日銀法改正と徹底的金融緩和とする安倍発言に内外の投資家が動いているようだ。株価の反転上昇が週末も衰えずに終わった。久しぶりの事。持ち株一つを上がり過ぎとみて処分したが、それ以後も上に向かった。来週の動きがどうなるのか楽しみでもある。
総選挙後の首相は安部とする前提で、次期日銀総裁は小泉政権でメガバンクの不良債権退治で活躍した竹中慶応大教授の名前が挙がっている。所謂上潮派、高橋洋一などと共に金融緩和の不足を指摘し続けてきた人達である。FRBのいかにもタイミングの良い発言や金利調整に比べて何とも地味で出し惜しみとしか思えない日銀のやり方はアメリカからの指示で一緒になってドル安円高を演出しているとしか思えないこともしばしばであった。
国家財政の危機度を見ると、表面的には日本の方が悪いと宣伝されるが、この国の国債が依然として国内の預金でカバーされているのに比べて、米国は日本、中国を筆頭とする海外からの保有に支えられており、経済的関係を無視すると敵対する国に依存する国家財政というおかしな構図が奇妙に見える。日米とも格差の拡大と一部富裕層の富の占有が言われるが、日本の場合はまだまだ少数の外資系や後発企業のワンマン社長の年俸が前例のない高額と言うものを除くと、大企業でも仰天するような社長の年俸ではない。
問題は、何らかの意図で円安を放置し続けた政府日銀のおかげで、日本から工場が海外に移り、ブルーカラーの職業が消失していることだろう。そこにも政府としてのやるべきことは視点を変えるとあるのだ。ここでは農業の事を言いたい。すでに何度か書いてきたように農業はこの国の輸出産業として成り立つはずである。国内の人口減に反して世界でには人口は増加の一途であり、食糧不足が予測されて久しい。従って、穀物価格は高騰しかけている。
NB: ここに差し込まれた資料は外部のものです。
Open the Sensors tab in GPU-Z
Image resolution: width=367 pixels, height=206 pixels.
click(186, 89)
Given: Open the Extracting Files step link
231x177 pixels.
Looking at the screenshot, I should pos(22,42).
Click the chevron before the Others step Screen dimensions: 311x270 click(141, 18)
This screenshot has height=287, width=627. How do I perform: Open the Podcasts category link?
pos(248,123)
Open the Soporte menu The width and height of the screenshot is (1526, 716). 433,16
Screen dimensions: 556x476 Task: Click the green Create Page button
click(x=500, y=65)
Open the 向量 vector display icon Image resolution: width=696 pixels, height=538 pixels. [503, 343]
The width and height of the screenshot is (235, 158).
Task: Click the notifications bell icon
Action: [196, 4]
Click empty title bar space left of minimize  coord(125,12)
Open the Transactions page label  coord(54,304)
農水省と農協による収奪の構図を根底から見直す時であるにもかかわらず、前向きの動きはなく、TPP反対などいってみれば崩壊の序曲を既に通り越した高齢者による小規模農業を前提とする思考回路が固定化している。会社経営による農業の経営、そこに勤務するサラリーマン農業従事者、この仕組みのどこがおかしいのだろう?
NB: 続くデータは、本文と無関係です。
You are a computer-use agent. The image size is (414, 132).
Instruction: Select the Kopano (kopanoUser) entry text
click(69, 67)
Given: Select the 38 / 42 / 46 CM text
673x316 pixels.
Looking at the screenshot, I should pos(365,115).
この事例にも見える旧態依然とした権益の構図をただひたすら守ろうとする官庁とその所属団体、さらにその上に乗っかる国会議員という時代遅れの守旧派の動き。日本のあらゆる所にはびこるカビの様なものだろう。これらを掃除しない限り格差の是正も、昨日書いた原発の後始末もまともには改善されない気がする。
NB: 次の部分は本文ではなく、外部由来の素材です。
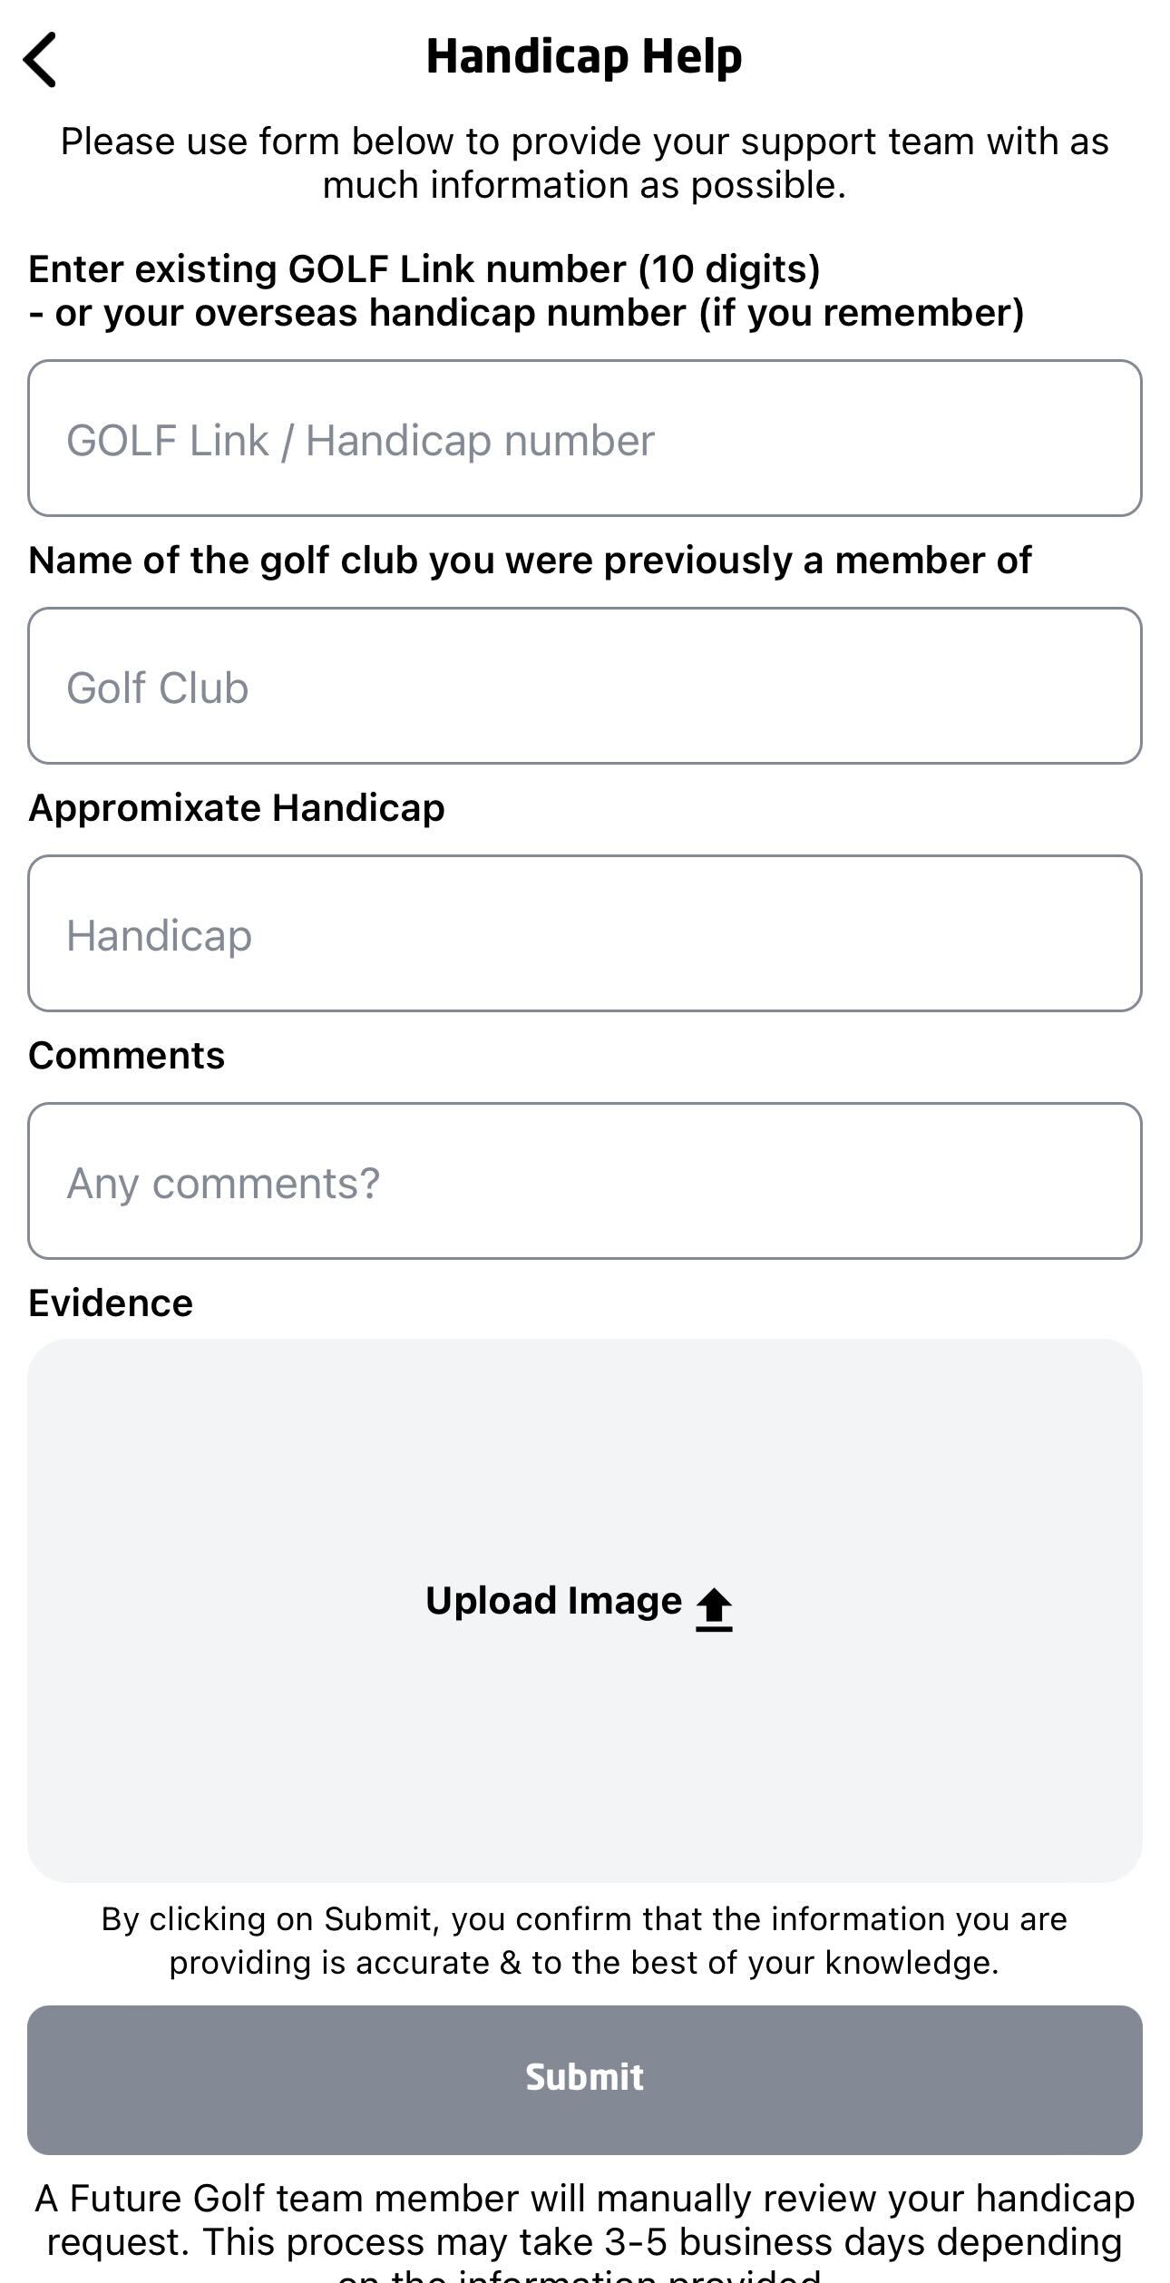Click the intro text about the support team
The image size is (1170, 2283).
pos(585,163)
一方で、技術だけは先端を走ると自認するこの国の生産技術をひっくり返す動きがまたもアメリカから始まっていることにも注目しなければならない。プリンターによるものつくり。既にオバマは小学生に実習をさせていると報道されている。ものつくりの大革命とされるが、日本の得意分野が消滅する危機ともとれるものである。この話はまたの機会に。